**REQUIRED ACTIONS:**
A: In the post on the False Claims Act ruling, list the kinds of proceeding named in the quoted language of 31 U.S.C. 3730(e)(4)(A).
B: Write out the portion of the post on the False Claims Act ruling that starts at the words "The health care reform law" and ends after "is available here.".
C: In the post on the False Claims Act ruling, what was the Supreme Court's vote, and which justice wrote the opinion?

Start of SOURCE PASSAGE

I mean this in less snarky way than the title of this post suggests, but I continue to be surprised by some of what worked its way into the health care reform bill.
Today the Supreme Court held 7-2 in an opinion by Justice Stevens that 31 U.S.C. 3730(e)(4)(A), a provision of the False Claims Act that bars qui tam actions that are based upon the public disclosure of allegations of fraud against the government in (among other things) “a congressional, administrative, or [GAO] report, hearing, audit, or investigation,” includes state and local administrative hearings, audits, or investigations, and not just federal ones. But tucked away in a footnote is notice that the holding of the case (Graham County Soil & Water Conservation District v. United States ex rel Wilson, 08-304), will have limited application going forward:
On March 23, 2010, the President signed into law the Patient Protection and Affordable Care Act, Pub. L. 111–148, 124 Stat. 119. Section 10104(j)(2) of this legislation replaces the prior version of 31 U.S.C. §3730(e)(4) with new language. The legislation makes no mention of retroactivity, which would be necessary for its application to pending cases given that it eliminates petitioners’ claimed defense to a qui tam suit. See Hughes Aircraft Co. v. United States ex rel. Schumer, 520 U. S. 939, 948 (1997).
The health care reform law changes the relevant text to provide for dismissal of a qui tam action based on a public disclosures “in a congressional, [GAO], or other Federal report, hearing, audit, or investigation.” Thus, it essentially overrules today’s decision. The amendment also eliminates the old language, under which a court would not have jurisdiction over a case based on a public disclosure, to simply state that a court shall dismiss an action, unless opposed by the Government, if substantially the same allegations were publicly disclosed.
The full text of the revised language is available after the jump. A redline reflecting the change is available here.

End of SOURCE PASSAGE
Start of DATA TO EXAMINE

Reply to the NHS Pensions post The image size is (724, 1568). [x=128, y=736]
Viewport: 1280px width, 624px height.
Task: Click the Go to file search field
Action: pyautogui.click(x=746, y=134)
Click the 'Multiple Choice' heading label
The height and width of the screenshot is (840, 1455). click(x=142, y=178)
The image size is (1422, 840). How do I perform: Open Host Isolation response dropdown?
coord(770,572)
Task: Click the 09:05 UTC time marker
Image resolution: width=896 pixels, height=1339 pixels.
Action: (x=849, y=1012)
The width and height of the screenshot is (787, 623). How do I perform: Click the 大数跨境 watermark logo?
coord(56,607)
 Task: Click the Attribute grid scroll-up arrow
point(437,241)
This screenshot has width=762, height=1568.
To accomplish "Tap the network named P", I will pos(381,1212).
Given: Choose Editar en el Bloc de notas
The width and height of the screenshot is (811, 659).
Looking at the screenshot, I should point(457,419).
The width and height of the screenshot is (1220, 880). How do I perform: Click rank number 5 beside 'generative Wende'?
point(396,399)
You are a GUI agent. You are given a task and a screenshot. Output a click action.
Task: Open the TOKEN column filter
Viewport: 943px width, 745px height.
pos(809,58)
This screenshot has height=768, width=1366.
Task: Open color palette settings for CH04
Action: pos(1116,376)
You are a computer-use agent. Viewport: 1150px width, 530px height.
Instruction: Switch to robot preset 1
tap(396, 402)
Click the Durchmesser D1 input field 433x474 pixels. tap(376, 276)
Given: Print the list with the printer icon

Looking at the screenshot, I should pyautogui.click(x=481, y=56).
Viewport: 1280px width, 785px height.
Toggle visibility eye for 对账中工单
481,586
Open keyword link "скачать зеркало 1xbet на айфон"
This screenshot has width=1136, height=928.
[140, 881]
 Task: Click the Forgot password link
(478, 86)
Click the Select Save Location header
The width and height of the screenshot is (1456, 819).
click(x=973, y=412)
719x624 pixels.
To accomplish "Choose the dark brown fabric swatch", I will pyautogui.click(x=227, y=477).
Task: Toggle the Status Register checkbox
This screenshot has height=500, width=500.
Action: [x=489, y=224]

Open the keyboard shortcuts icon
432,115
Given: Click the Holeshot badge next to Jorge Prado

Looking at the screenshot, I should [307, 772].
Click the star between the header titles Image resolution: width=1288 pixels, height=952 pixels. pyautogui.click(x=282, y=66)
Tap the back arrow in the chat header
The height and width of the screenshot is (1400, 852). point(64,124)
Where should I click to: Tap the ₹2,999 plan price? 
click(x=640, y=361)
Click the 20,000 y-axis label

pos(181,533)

End of DATA TO EXAMINE

**ANSWERS TO THE EXERCISES:**
A: report, hearing, audit, investigation

B:
The health care reform law changes the relevant text to provide for dismissal of a qui tam action based on a public disclosures “in a congressional, [GAO], or other Federal report, hearing, audit, or investigation.” Thus, it essentially overrules today’s decision. The amendment also eliminates the old language, under which a court would not have jurisdiction over a case based on a public disclosure, to simply state that a court shall dismiss an action, unless opposed by the Government, if substantially the same allegations were publicly disclosed.
The full text of the revised language is available after the jump. A redline reflecting the change is available here.

C: The Court held 7-2 in an opinion by Justice Stevens.